DSK and the Jewish factor
As the former director of the IMF has faced tremendous scrutiny in the wake of his arrest earlier this month, “there is one response that we have not seen: anti-Semitism,” reported The Jewish Daily Forward. Why’s it matter so much? Well, a majority of French citizens believe that Strauss-Kahn was brought down by a plot because he “was well on track not just to become France’s president but its first Jewish president,” said Patricia J. Williams at The Nation. That this religious angle hasn’t been played up more is to the great relief of Jews around the world. “We are connected by a mysterious bond called peoplehood, a psychic sense that we are part of an extended family with deep historical roots and a moral and spiritual vision,” said Erica Brown in the Jewish Journal. Even before this scandal arose, Strauss-Kahn’s Jewishness mattered. “Reporters and editors were talking about his very good chances to defeat President Nicolas Sarkozy in next year’s presidential election, when he said there were three hurdles in his way: women, money and Jewishness.,” said Richard Reeves at Truthdig.

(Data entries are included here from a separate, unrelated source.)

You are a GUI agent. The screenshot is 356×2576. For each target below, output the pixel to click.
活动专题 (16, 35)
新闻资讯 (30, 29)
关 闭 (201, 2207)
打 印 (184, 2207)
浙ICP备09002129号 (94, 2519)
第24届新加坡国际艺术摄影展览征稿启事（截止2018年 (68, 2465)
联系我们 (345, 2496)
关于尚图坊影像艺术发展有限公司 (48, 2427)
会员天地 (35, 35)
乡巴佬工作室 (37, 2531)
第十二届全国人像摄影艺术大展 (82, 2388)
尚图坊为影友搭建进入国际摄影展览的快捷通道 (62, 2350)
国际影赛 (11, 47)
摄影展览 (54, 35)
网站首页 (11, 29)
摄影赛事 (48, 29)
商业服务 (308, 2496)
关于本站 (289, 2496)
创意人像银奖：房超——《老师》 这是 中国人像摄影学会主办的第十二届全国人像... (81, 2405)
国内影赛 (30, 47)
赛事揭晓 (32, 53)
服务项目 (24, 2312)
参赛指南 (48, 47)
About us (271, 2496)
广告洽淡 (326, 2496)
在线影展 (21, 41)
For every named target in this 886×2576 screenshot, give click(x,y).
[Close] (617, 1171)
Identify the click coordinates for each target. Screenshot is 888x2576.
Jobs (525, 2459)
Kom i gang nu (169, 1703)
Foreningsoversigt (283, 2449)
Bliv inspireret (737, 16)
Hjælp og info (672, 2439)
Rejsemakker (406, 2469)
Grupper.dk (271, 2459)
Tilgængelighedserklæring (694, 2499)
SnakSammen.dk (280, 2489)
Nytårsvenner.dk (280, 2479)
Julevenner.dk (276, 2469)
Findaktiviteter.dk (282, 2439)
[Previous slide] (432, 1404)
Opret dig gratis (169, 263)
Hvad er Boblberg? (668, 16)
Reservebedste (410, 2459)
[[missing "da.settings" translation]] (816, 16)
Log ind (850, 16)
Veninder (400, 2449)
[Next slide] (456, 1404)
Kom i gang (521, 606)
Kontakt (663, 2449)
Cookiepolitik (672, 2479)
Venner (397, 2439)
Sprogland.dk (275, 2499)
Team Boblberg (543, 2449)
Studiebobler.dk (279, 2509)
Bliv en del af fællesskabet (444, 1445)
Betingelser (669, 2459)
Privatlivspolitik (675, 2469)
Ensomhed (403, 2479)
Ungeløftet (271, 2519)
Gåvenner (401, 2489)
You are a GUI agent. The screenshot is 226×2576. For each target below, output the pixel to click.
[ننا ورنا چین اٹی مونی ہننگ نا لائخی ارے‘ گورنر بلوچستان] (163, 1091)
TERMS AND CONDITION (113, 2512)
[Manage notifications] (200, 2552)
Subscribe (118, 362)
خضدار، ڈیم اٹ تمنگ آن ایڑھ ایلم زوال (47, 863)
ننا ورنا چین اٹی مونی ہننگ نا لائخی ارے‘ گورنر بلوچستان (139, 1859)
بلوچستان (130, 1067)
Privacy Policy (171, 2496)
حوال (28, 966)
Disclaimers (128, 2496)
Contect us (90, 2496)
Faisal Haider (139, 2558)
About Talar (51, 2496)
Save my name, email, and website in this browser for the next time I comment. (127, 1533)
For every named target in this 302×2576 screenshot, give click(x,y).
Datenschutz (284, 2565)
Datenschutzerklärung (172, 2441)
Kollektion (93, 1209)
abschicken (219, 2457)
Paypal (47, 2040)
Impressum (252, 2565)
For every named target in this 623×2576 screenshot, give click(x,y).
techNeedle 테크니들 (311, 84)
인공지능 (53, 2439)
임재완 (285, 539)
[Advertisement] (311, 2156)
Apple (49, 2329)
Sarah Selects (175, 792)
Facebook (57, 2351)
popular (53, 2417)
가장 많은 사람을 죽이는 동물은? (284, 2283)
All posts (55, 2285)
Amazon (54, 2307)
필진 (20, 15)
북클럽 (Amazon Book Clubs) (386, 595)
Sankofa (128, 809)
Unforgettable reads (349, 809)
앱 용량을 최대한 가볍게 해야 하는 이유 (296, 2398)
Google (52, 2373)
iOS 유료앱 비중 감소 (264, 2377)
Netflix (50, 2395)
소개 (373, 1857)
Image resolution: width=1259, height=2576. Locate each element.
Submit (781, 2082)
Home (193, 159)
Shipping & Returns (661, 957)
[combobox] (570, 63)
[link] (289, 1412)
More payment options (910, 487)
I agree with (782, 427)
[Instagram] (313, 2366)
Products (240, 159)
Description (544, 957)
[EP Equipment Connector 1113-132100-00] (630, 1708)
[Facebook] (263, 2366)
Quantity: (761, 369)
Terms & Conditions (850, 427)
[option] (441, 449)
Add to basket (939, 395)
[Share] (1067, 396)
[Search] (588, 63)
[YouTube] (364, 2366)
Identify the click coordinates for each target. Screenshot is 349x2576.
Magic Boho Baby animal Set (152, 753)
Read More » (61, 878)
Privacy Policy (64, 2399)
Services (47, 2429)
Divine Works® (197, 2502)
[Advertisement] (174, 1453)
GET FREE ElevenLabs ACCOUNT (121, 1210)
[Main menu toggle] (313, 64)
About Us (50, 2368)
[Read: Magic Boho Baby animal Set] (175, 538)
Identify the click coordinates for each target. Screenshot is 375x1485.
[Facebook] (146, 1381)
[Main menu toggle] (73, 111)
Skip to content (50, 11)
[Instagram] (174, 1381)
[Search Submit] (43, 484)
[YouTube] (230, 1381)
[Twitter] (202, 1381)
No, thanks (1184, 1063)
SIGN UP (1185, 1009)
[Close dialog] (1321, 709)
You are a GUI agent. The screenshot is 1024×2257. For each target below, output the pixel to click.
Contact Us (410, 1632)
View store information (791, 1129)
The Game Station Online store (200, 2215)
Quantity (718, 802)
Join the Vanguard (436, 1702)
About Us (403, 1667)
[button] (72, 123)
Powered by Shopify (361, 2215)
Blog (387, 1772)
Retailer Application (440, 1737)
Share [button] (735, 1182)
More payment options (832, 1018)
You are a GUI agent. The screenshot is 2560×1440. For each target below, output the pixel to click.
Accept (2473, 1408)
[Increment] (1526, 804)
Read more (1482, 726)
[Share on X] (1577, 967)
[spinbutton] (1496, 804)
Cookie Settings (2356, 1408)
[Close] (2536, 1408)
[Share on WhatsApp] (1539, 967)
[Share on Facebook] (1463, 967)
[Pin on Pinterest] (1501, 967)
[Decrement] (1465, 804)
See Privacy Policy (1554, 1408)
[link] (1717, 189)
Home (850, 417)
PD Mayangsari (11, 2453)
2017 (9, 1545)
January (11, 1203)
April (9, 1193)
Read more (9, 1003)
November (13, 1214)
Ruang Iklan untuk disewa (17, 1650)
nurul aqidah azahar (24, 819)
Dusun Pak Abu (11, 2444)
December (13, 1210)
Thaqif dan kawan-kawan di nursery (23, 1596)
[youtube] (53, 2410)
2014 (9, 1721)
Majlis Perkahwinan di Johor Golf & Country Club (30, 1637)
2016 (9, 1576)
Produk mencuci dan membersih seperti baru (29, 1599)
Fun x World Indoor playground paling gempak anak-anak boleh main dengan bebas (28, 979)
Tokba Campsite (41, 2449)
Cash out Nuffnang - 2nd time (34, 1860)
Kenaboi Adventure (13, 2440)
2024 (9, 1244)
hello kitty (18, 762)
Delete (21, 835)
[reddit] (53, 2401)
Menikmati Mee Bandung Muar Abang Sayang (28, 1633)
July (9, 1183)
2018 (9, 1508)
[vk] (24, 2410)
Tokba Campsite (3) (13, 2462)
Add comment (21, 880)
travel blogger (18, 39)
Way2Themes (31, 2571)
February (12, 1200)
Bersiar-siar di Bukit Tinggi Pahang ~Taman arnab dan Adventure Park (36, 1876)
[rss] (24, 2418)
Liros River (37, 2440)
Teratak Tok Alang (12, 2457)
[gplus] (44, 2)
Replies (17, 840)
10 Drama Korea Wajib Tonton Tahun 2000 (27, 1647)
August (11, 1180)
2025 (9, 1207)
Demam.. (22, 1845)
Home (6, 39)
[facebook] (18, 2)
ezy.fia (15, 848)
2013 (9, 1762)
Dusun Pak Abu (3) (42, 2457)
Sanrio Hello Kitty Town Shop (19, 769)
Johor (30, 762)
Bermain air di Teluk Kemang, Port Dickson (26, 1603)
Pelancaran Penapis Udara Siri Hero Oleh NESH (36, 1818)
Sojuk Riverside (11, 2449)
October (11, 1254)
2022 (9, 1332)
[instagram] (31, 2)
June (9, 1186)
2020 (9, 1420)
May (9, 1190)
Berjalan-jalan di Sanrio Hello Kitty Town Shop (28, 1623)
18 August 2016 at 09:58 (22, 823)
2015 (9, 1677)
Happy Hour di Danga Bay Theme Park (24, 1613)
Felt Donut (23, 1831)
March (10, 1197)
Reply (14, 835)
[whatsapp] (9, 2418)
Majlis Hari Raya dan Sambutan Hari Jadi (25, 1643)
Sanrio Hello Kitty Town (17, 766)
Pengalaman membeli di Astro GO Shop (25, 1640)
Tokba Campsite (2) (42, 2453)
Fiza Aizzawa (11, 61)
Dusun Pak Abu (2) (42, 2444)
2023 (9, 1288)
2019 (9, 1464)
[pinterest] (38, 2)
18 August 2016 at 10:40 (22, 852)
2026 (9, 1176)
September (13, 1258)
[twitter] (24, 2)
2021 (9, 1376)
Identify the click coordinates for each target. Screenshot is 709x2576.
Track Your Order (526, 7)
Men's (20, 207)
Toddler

San Francisco’s circumcision ban
“It wouldn’t be a San Francisco election without at least one wacky measure on the ballot. For this November, the threshold has already been met: Voters will be asked to ban male circumcision,” said a San Francisco Chronicle editorial. The measure has obviously upset Jews in the area. The American Jewish Committee has called it a “direct assault on Jewish religious practice in the United States…unprecedented in American Jewish life.’’ “Talk about blatant violations of the First Amendment,” said a Jewish Week editorial. Yet, some are calling it an inhumane practice that should be outlawed. “I’m flatly anti-circumcision — boys or girls,” said Lissa Rankin at Care2. “I don’t believe we should be imposing our own plastic surgery notions on young boys without their consent.” Now, opponents are rallying Californians to stop the bill from passing. “When San Franciscans vote this fall, the disgraceful anti-circumcision initiative deserves a decisive defeat,” said Jeff Jacoby in The Boston Globe.
Von Trier’s apology
Danish director Lars von Trier joked during the Cannes Film Festival about being a Nazi and understanding Hitler, which got him expelled from the festival. On Tuesday, he issued an apology saying he was “unintelligent, ambiguous and needlessly hurtful.” But some are slow to forgive the director. “It is often assumed that comments like those made by Von Trier are perfectly normal among many European intellectuals. Anti-Semitism, we are told, has made a strong comeback among them,” said Eric Herschthal at The Jewish Week. But let’s cut him some slack here - we don’t really believe he’s anti-Semitic, said Danielle Berrin in the Jewish Journal. “But unlike his anti-Semitic-spewing brethren, von Trier’s prattle was not hostile; he used no slang nor slurs, nor threatening language.” Yeah, let’s move on and forgive Von Trier for saying he understands Nazis, said Judy Berman at Flavorwire, “because he’s spent nearly a week proving to us that he isn’t and he doesn’t.”
The “Bear Jew”
Chicago Bears rookie tackle Gabe Carimi has locals excited about potentially “the best Jewish Bears player since quarterback Sid Luckman,” reported the Chicago Tribune. “My Judaism is important to me — I make it work. I fasted on Israeli time, so I could begin my fast earlier, from noon to noon the next day. That way, I was able to be true to my religion and play the best for my team,” Carimi told The Jewish Daily Forward. People are impressed by the man’s ability to balance religion and football. “We as Jews should celebrate this first round draft pick. Not just Bears fans, but Jews everywhere,” said Jeremy Fine at Jewish World News. “I respect a man who stands for something,” said Boomer at BeerGogglesOn.com. “While it’s true that Yom Kippur doesn’t fall on a Sunday for the next 5 seasons, let’s hope that Carimi is still a relevant cog in the Bears puzzle beyond that.”